I glanced at Darwin, she was glaring right at me and as Carol spouted her ever growing lies, Darwin's face became pink, then red, then burgundy and she reached for her sidearm. Naturally, I threw myself to the ground and begged for mercy. I was almost as certain as a bat in hell could catch flame that my wings were about to be shot off. Thank all the geese in Canada, Mirsky knocked the weapon from her hand and shouted something.
Looking back I suppose Mirsky said, "Lets slap the cuffs on him instead, that way we can poke him all the way back to the lock up."
At the time, I thought he said, "Let's shoot the muffs off him, we can joke all the way back to the lock up."
I leapt to my feet prepared to run, but it only made it hurt more when Darwin slammed me to the ground and cuffed my hands behind my back. I could hear her muttering something about extra charges for misrepresenting myself as a victim when I was just using the police to try to shut up my victim. I tried to speak, but Darwin just shouted, "SHUT UP," every time I opened my mouth. I shut up when I saw her pick up a handful of gravel. I was sure that gravel was going to fill a hole and I was bound to win a bet that it was the hole beneath my nose. Yes, I shut up. I was sure the truth would come out and went meekly to my seat in the back of the cruiser. Yes, I was going to stay shut up until I saw a lawyer. Yep, you can't say I run on and on all the time. I know when to shut up. Yes, I do. I can shut up.
"Shut up! Prisoner approach the bench." The judge slammed his hammer on his table. "GET OVER HERE"

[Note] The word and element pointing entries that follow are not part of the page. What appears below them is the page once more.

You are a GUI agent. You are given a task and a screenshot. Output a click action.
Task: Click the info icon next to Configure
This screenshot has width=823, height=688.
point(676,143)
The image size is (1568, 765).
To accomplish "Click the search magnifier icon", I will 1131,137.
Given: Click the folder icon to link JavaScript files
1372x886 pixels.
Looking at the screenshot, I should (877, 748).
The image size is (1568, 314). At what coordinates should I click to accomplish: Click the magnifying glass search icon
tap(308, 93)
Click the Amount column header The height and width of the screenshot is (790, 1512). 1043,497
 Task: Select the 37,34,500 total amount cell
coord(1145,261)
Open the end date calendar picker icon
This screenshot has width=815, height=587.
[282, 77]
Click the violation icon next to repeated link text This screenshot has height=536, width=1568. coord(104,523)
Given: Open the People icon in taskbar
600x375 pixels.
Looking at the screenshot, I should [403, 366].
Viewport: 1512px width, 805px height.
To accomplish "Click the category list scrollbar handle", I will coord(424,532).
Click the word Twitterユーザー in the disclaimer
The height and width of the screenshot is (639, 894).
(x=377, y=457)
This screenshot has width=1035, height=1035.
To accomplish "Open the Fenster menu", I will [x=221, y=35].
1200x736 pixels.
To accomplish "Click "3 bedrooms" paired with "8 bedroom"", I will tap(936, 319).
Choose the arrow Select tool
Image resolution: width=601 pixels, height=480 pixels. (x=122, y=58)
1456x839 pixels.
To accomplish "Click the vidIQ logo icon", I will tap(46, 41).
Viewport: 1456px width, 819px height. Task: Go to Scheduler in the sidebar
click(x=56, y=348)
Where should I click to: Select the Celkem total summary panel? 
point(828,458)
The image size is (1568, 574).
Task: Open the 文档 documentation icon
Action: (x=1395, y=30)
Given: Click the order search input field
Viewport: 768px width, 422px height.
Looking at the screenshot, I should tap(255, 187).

I got there and looked the judge right in the eye, as he pronounced me guilty and sentenced me to prison. I wished then and there that I had asked for a jury of my peers, but I guess I was trusting in the justice system too much.
The judge had ignored all the evidence given in the trial and I was sent here to rot. To make it all worse, as they were leading me out after the trial, Carol Dean, waved from the back of the room and called to the judge. "Hi Joe, how're you doing? I whirled around and squinted and if I had ripped off the judge's clothes, the way he was now standing, and put the cross bow guy's suit on him, it would have fit perfectly.